> **Task requirements**
Copy out, unchanged, the entries below from the "Instruction: Turn off the 存储空间 toggle" line to the final line. Omit pictures.

> **Data for this exercise**
BEGIN

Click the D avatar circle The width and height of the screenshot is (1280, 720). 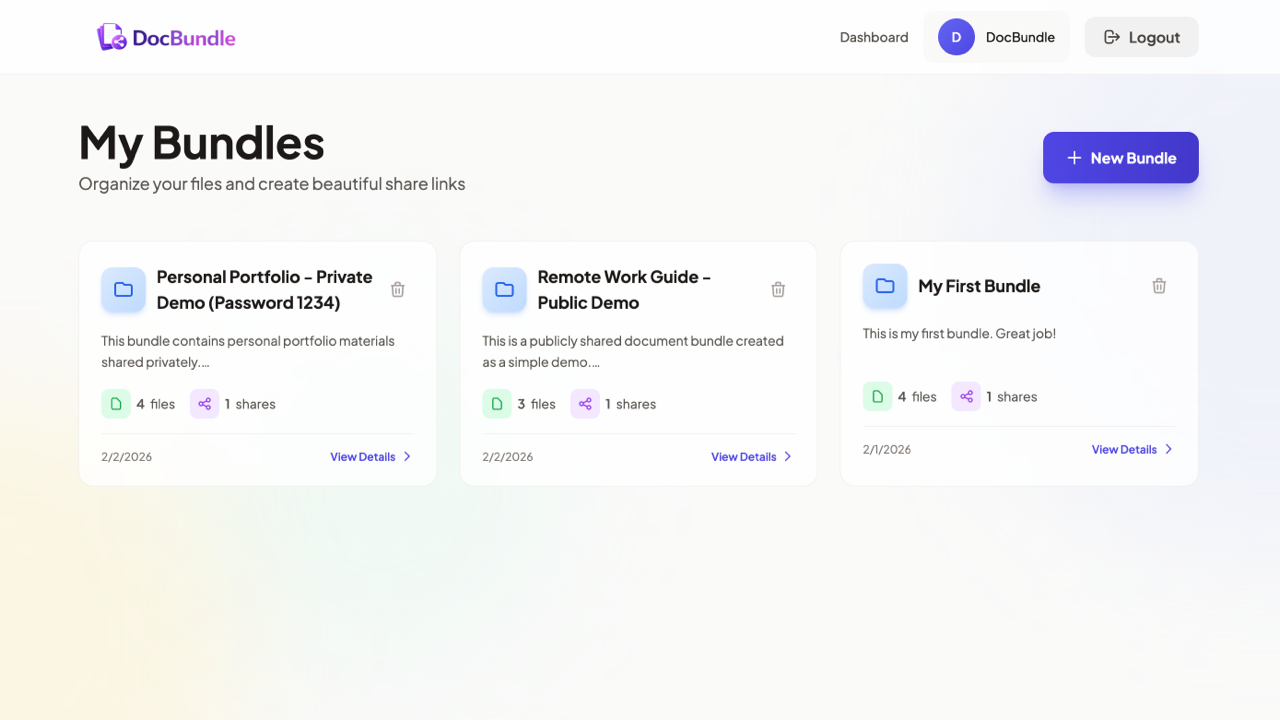point(955,36)
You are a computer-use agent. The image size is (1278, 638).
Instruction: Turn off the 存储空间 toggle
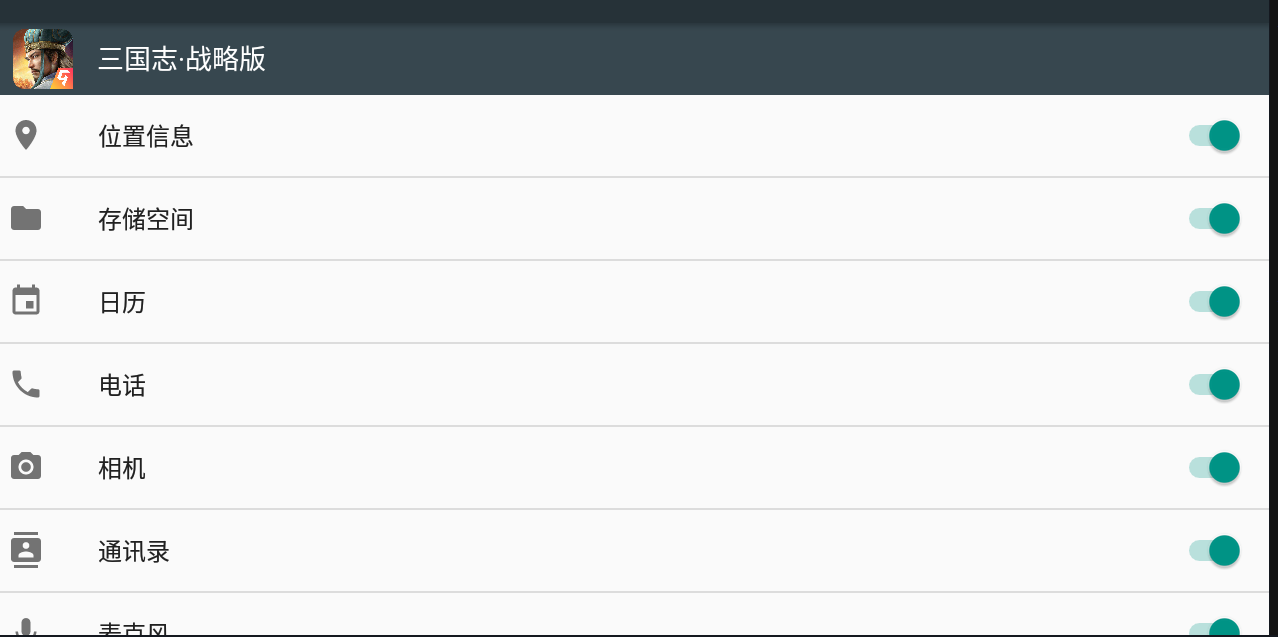coord(1214,218)
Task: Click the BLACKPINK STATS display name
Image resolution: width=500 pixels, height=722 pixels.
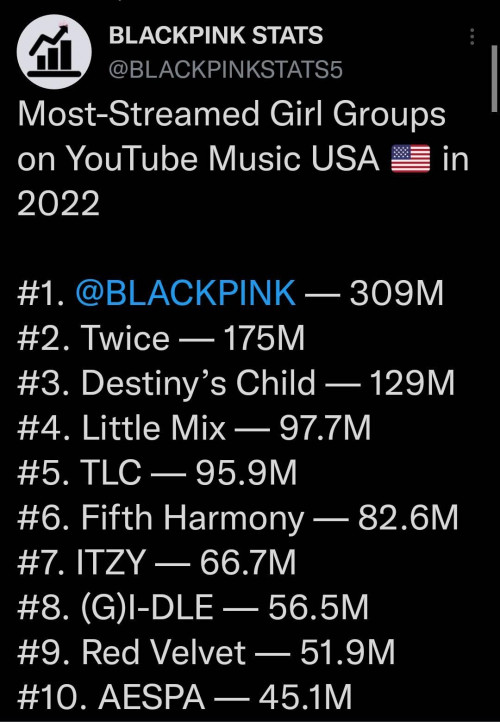Action: [x=216, y=35]
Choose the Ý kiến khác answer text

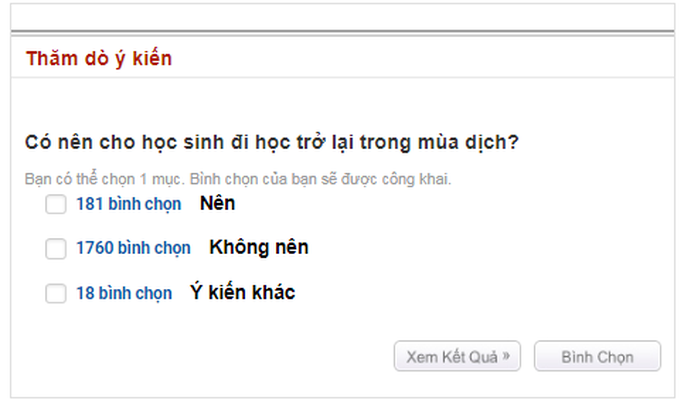click(x=243, y=292)
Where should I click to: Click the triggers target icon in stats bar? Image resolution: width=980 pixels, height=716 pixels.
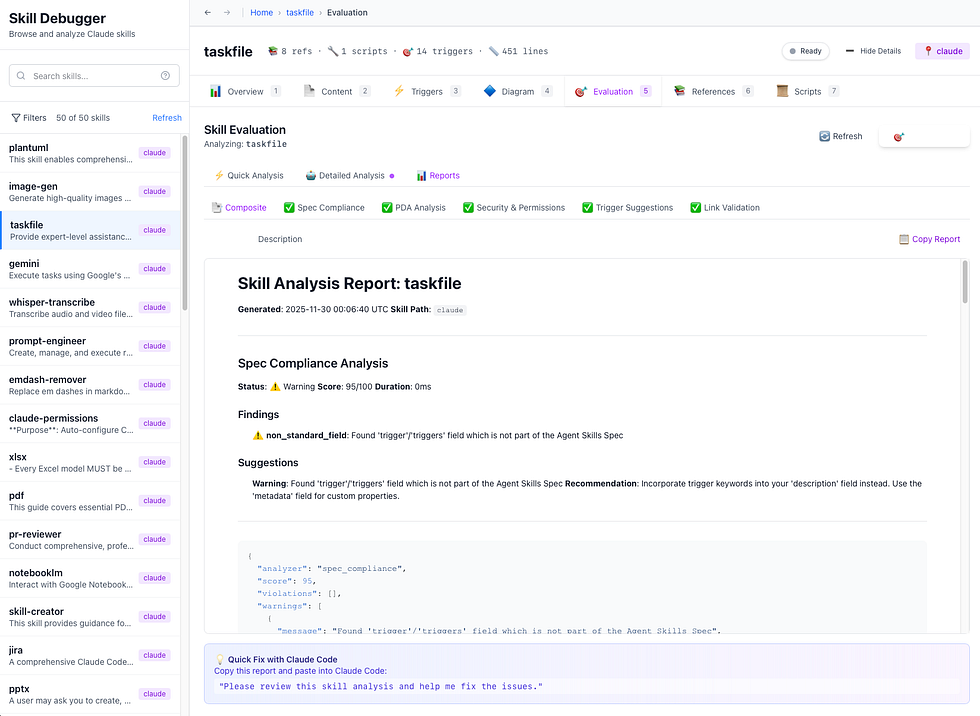point(409,50)
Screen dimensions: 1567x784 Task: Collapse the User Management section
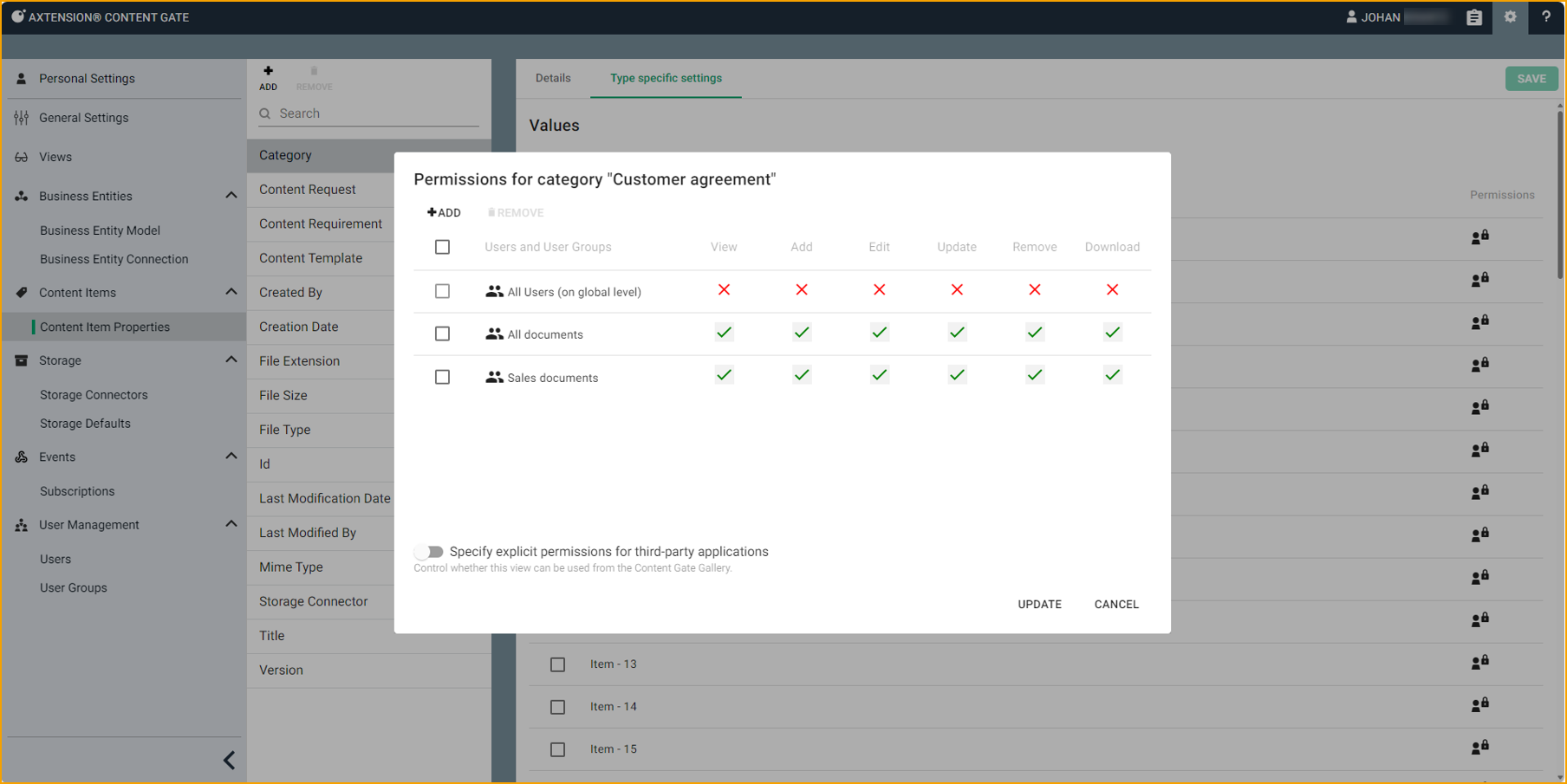[231, 525]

END

> **Reply to the task**
Instruction: Turn off the 存储空间 toggle
coord(1214,218)
Task: Click the BLACKPINK STATS display name
Image resolution: width=500 pixels, height=722 pixels.
Action: [x=216, y=35]
Choose the Ý kiến khác answer text

click(x=243, y=292)
Where should I click to: Click the triggers target icon in stats bar? Image resolution: width=980 pixels, height=716 pixels.
point(409,50)
Screen dimensions: 1567x784 Task: Collapse the User Management section
[231, 525]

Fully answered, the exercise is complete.